Abgeordneter Dr. Kurt Grünewald (Grüne): Sehr geehrter Herr Präsident! Sehr geehrte Frau Bundesminister! Es ist selten genug, dass über Parteigrenzen hinweg hier weitgehende Einigkeit über eine Gesetzesvorlage herrscht. Ich finde das insgesamt sehr positiv, denn je bunter der Bildungssektor für unsere Jugend ist, desto gezielter hat sie die Möglichkeit, gemäß ihren Neigungen und Begabungen aus einer Fülle von Angeboten auszuwählen und auch das Richtige zu treffen.

Es ist zutreffend, dass Fachhochschulen eine gute und zukunftsweisende Investition und Innovation waren, aber trotzdem sollte man da einige Dinge ansprechen.

In diesem Gesetz gibt es im Prinzip keine Probleme zu den drei wesentlichen Punkten: erstens zur Einführung des Bakkalaureates, zweitens zu Fragen der Standortentscheidungen – da ist es vielleicht etwas differenzierter – und drittens zur Frage der Anrechenbarkeit dieser Studiengänge.

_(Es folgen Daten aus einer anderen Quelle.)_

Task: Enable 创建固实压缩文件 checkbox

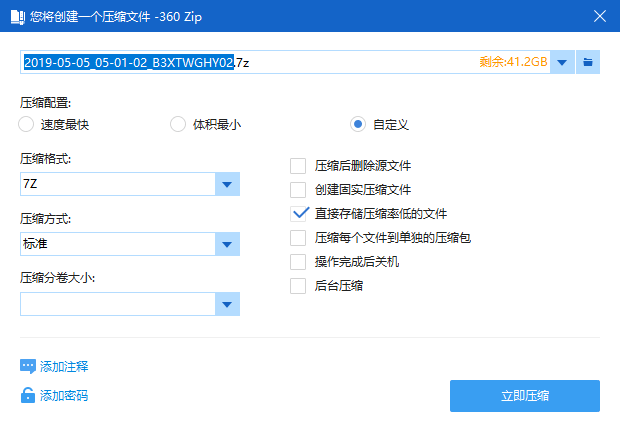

Bezüglich des Bakkalaureates war es sinnvoll, die Durchlässigkeit zwischen Universität und Fachhochschulen zu erhöhen. Viele werden mit der Zeit klüger, kommen auf Dinge drauf, die sie vorher nicht gewusst oder geahnt haben, und können so leichter umsteigen und wechseln. Ich finde es des Weiteren auch aus Gründen der Anrechenbarkeit im EU-Raum sinnvoll.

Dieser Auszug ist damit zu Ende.